* _Task item_
Would you reproduce the entries that follow exactly as they appear?

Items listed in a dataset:
• • • • • • •

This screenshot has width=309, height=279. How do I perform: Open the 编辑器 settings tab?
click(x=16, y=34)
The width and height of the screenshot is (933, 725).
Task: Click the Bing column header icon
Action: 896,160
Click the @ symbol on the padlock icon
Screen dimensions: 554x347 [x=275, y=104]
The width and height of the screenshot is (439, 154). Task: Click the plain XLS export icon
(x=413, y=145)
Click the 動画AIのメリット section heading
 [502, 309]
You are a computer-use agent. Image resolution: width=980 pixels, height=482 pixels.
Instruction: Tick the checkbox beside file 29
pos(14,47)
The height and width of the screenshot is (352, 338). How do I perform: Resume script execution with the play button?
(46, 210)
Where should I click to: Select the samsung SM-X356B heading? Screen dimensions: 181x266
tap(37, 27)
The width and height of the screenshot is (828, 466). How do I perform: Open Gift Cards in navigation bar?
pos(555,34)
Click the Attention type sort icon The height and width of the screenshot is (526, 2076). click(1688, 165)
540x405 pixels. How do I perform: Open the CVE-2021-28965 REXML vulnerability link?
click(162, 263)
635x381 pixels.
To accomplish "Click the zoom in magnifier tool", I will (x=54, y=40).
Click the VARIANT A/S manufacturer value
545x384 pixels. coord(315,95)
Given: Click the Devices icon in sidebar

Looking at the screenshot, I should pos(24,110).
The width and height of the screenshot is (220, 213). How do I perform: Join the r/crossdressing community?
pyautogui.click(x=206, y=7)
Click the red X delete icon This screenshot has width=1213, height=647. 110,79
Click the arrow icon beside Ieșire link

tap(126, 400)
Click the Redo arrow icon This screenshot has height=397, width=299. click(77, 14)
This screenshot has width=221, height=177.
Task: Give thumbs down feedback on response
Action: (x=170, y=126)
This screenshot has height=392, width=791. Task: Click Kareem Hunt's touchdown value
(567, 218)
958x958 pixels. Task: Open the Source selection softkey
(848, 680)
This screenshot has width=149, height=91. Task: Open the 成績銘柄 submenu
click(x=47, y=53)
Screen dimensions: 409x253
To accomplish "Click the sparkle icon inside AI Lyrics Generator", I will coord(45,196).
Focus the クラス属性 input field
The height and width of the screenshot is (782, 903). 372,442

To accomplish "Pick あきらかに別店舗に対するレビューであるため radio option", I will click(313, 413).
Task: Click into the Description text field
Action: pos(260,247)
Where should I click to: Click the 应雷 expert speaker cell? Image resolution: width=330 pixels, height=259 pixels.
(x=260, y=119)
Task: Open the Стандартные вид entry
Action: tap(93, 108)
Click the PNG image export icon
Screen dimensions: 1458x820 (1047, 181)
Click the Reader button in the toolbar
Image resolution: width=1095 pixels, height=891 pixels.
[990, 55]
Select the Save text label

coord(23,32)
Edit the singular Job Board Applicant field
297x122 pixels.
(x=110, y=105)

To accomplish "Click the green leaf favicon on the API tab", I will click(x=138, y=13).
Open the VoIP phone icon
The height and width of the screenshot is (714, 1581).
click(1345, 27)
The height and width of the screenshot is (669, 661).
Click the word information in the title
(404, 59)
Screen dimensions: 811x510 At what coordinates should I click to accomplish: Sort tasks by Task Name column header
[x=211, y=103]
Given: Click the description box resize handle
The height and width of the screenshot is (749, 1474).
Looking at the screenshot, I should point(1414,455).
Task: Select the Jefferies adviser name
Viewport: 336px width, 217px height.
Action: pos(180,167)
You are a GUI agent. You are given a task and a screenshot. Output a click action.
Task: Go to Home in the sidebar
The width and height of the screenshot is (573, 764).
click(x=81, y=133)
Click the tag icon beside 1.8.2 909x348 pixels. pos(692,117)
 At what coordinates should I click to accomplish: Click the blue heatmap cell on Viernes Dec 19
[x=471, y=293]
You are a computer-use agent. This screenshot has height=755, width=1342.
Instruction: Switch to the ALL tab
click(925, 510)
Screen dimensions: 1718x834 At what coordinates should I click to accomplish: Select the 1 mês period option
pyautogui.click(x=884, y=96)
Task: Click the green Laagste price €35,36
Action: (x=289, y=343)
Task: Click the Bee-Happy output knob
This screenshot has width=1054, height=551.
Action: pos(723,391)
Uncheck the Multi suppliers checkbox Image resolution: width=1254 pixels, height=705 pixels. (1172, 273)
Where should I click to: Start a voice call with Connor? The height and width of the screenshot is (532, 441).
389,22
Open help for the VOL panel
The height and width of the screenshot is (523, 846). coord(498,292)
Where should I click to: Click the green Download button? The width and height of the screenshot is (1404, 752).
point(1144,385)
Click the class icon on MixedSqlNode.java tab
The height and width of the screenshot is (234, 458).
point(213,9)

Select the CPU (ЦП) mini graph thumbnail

• • • • • • •

* _Exercise result_
This screenshot has width=309, height=279. How do I perform: Open the 编辑器 settings tab?
click(x=16, y=34)
The width and height of the screenshot is (933, 725).
Task: Click the Bing column header icon
Action: 896,160
Click the @ symbol on the padlock icon
Screen dimensions: 554x347 [x=275, y=104]
The width and height of the screenshot is (439, 154). Task: Click the plain XLS export icon
(x=413, y=145)
Click the 動画AIのメリット section heading
 [502, 309]
You are a computer-use agent. Image resolution: width=980 pixels, height=482 pixels.
Instruction: Tick the checkbox beside file 29
pos(14,47)
The height and width of the screenshot is (352, 338). How do I perform: Resume script execution with the play button?
(46, 210)
Where should I click to: Select the samsung SM-X356B heading? Screen dimensions: 181x266
tap(37, 27)
The width and height of the screenshot is (828, 466). How do I perform: Open Gift Cards in navigation bar?
pos(555,34)
Click the Attention type sort icon The height and width of the screenshot is (526, 2076). click(1688, 165)
540x405 pixels. How do I perform: Open the CVE-2021-28965 REXML vulnerability link?
click(162, 263)
635x381 pixels.
To accomplish "Click the zoom in magnifier tool", I will (x=54, y=40).
Click the VARIANT A/S manufacturer value
545x384 pixels. coord(315,95)
Given: Click the Devices icon in sidebar

Looking at the screenshot, I should pos(24,110).
The width and height of the screenshot is (220, 213). How do I perform: Join the r/crossdressing community?
pyautogui.click(x=206, y=7)
Click the red X delete icon This screenshot has width=1213, height=647. 110,79
Click the arrow icon beside Ieșire link

tap(126, 400)
Click the Redo arrow icon This screenshot has height=397, width=299. click(77, 14)
This screenshot has width=221, height=177.
Task: Give thumbs down feedback on response
Action: (x=170, y=126)
This screenshot has height=392, width=791. Task: Click Kareem Hunt's touchdown value
(567, 218)
958x958 pixels. Task: Open the Source selection softkey
(848, 680)
This screenshot has width=149, height=91. Task: Open the 成績銘柄 submenu
click(x=47, y=53)
Screen dimensions: 409x253
To accomplish "Click the sparkle icon inside AI Lyrics Generator", I will coord(45,196).
Focus the クラス属性 input field
The height and width of the screenshot is (782, 903). 372,442

To accomplish "Pick あきらかに別店舗に対するレビューであるため radio option", I will click(313, 413).
Task: Click into the Description text field
Action: pos(260,247)
Where should I click to: Click the 应雷 expert speaker cell? Image resolution: width=330 pixels, height=259 pixels.
(x=260, y=119)
Task: Open the Стандартные вид entry
Action: tap(93, 108)
Click the PNG image export icon
Screen dimensions: 1458x820 (1047, 181)
Click the Reader button in the toolbar
Image resolution: width=1095 pixels, height=891 pixels.
[990, 55]
Select the Save text label

coord(23,32)
Edit the singular Job Board Applicant field
297x122 pixels.
(x=110, y=105)

To accomplish "Click the green leaf favicon on the API tab", I will click(x=138, y=13).
Open the VoIP phone icon
The height and width of the screenshot is (714, 1581).
click(1345, 27)
The height and width of the screenshot is (669, 661).
Click the word information in the title
(404, 59)
Screen dimensions: 811x510 At what coordinates should I click to accomplish: Sort tasks by Task Name column header
[x=211, y=103]
Given: Click the description box resize handle
The height and width of the screenshot is (749, 1474).
Looking at the screenshot, I should point(1414,455).
Task: Select the Jefferies adviser name
Viewport: 336px width, 217px height.
Action: pos(180,167)
You are a GUI agent. You are given a task and a screenshot. Output a click action.
Task: Go to Home in the sidebar
The width and height of the screenshot is (573, 764).
click(x=81, y=133)
Click the tag icon beside 1.8.2 909x348 pixels. pos(692,117)
 At what coordinates should I click to accomplish: Click the blue heatmap cell on Viernes Dec 19
[x=471, y=293]
You are a computer-use agent. This screenshot has height=755, width=1342.
Instruction: Switch to the ALL tab
click(925, 510)
Screen dimensions: 1718x834 At what coordinates should I click to accomplish: Select the 1 mês period option
pyautogui.click(x=884, y=96)
Task: Click the green Laagste price €35,36
Action: (x=289, y=343)
Task: Click the Bee-Happy output knob
This screenshot has width=1054, height=551.
Action: pos(723,391)
Uncheck the Multi suppliers checkbox Image resolution: width=1254 pixels, height=705 pixels. (1172, 273)
Where should I click to: Start a voice call with Connor? The height and width of the screenshot is (532, 441).
389,22
Open help for the VOL panel
The height and width of the screenshot is (523, 846). coord(498,292)
Where should I click to: Click the green Download button? The width and height of the screenshot is (1404, 752).
point(1144,385)
Click the class icon on MixedSqlNode.java tab
The height and width of the screenshot is (234, 458).
point(213,9)

Select the CPU (ЦП) mini graph thumbnail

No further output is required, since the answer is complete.